Para o pastor, teólogo e escritor Lourenço Stelio Rega, movimentos como esses, do 7 de setembro, têm produzido pouco efeito na prática. Na visão dele, há hoje uma inoperância do sistema público como um todo, seja do Legislativo, Executivo ou Judiciário, que, segundo o teólogo, tem extrapolado seu papel.

“Vivemos em um país onde não há credibilidade nas autoridades, onde você tem um sistema judiciário em que o juiz é a vítima, o investigador, o acusador e o juiz. Temos hoje inversões de papéis”, destacou.

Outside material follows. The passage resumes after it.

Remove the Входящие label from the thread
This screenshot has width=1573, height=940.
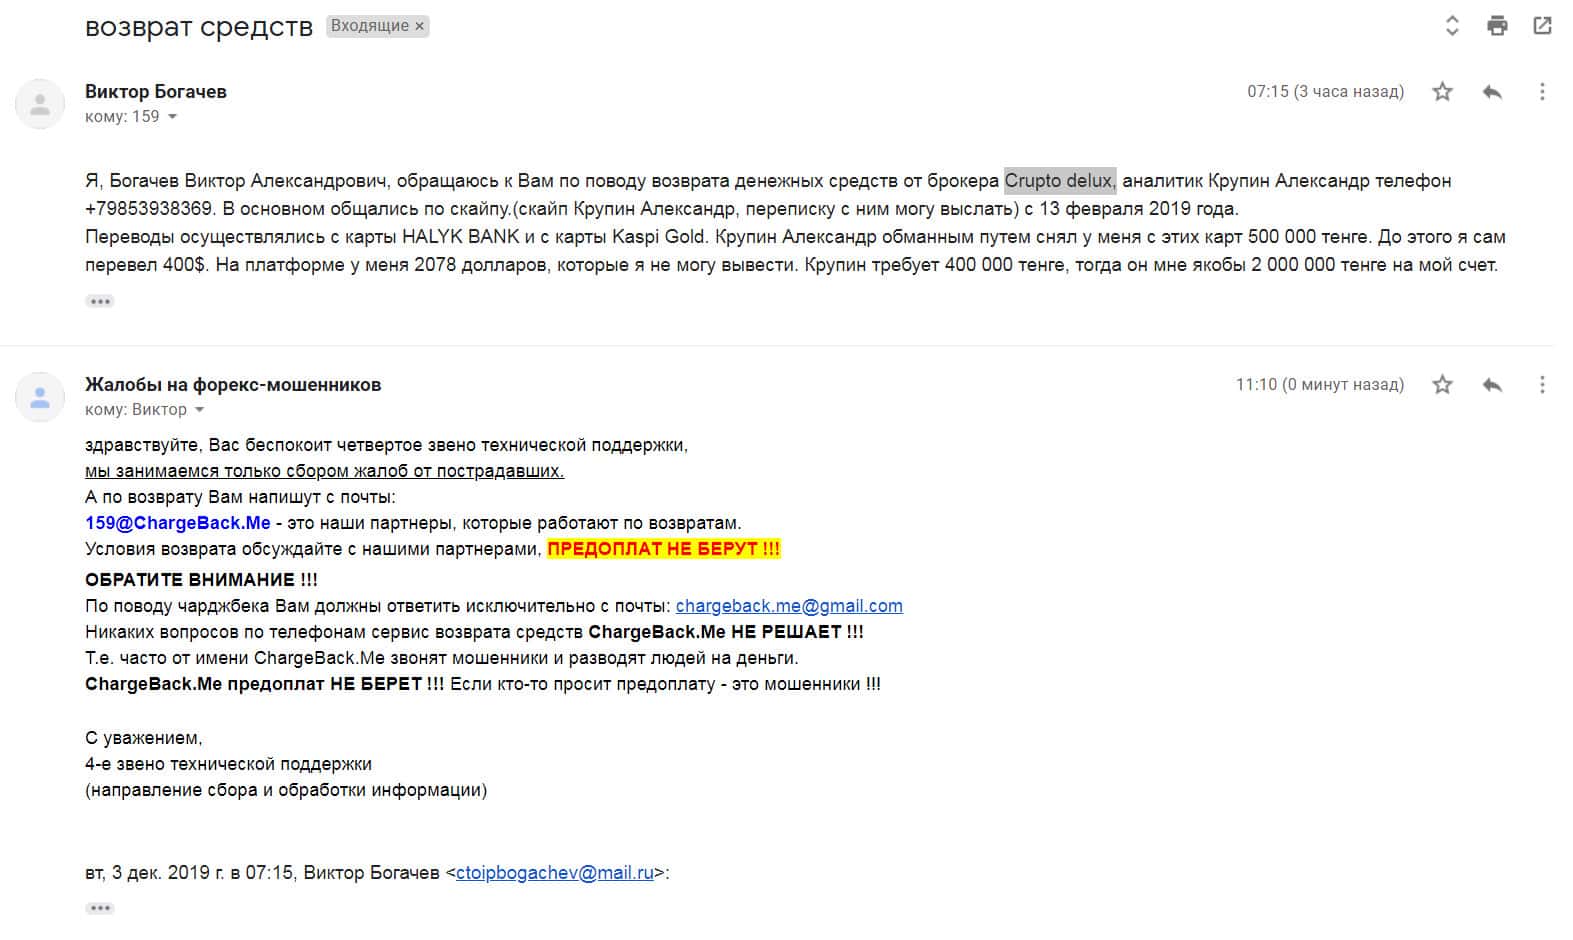pyautogui.click(x=420, y=26)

“Não adianta falar de movimento de 7 de setembro, de manifestação. Estamos precisando é de líderes conscientes na nação, que sejam ouvidos e que venham a provocar e produzir a paz no país, promover a pacificação do nosso país”, completou.

Nesse sentido, Lourenço Stelio Rega critica a postura de alguns líderes evangélicos, que deveriam ter um discurso voltado para a pacificação, mas que, em vez disso, acabam se calando, segundo ele. “Nesse ponto de pacificação, eu acho estranho que os principais líderes evangélicos no Brasil não estejam se manifestando e conclamando a pacificação. Precisamos de homens e mulheres que tenham uma visão de hombridade e que possam produzir essa pacificação”.

Ainda sobre o meio evangélico, o teólogo vê com preocupação a polarização política que se instalou entre muitos fiéis. “Estamos enfrentando no Brasil hoje uma crise moral e ética. Ou você está na direita ou na esquerda, naquilo que eu chamo de ‘síndrome da fita métrica’. E muitos evangélicos acabaram se seduzindo por esses extremos da fita métrica”, afirmou.

“Vivemos, portanto, um maniqueísmo destrutivo, que tem destruído o diálogo das pessoas. Isso é um problema sério pq daí surgem as radicalidades e a ausência de comunicação, a ausência de ser humano. Nossa visão não deve ser politizada, mas devemos ter uma cosmovisão cristã acima acima de tudo isso, em que eu possa me autoavaliar e possa ter uma escuta atenta, ouvir as diversas posições sobre a vida”, concluiu.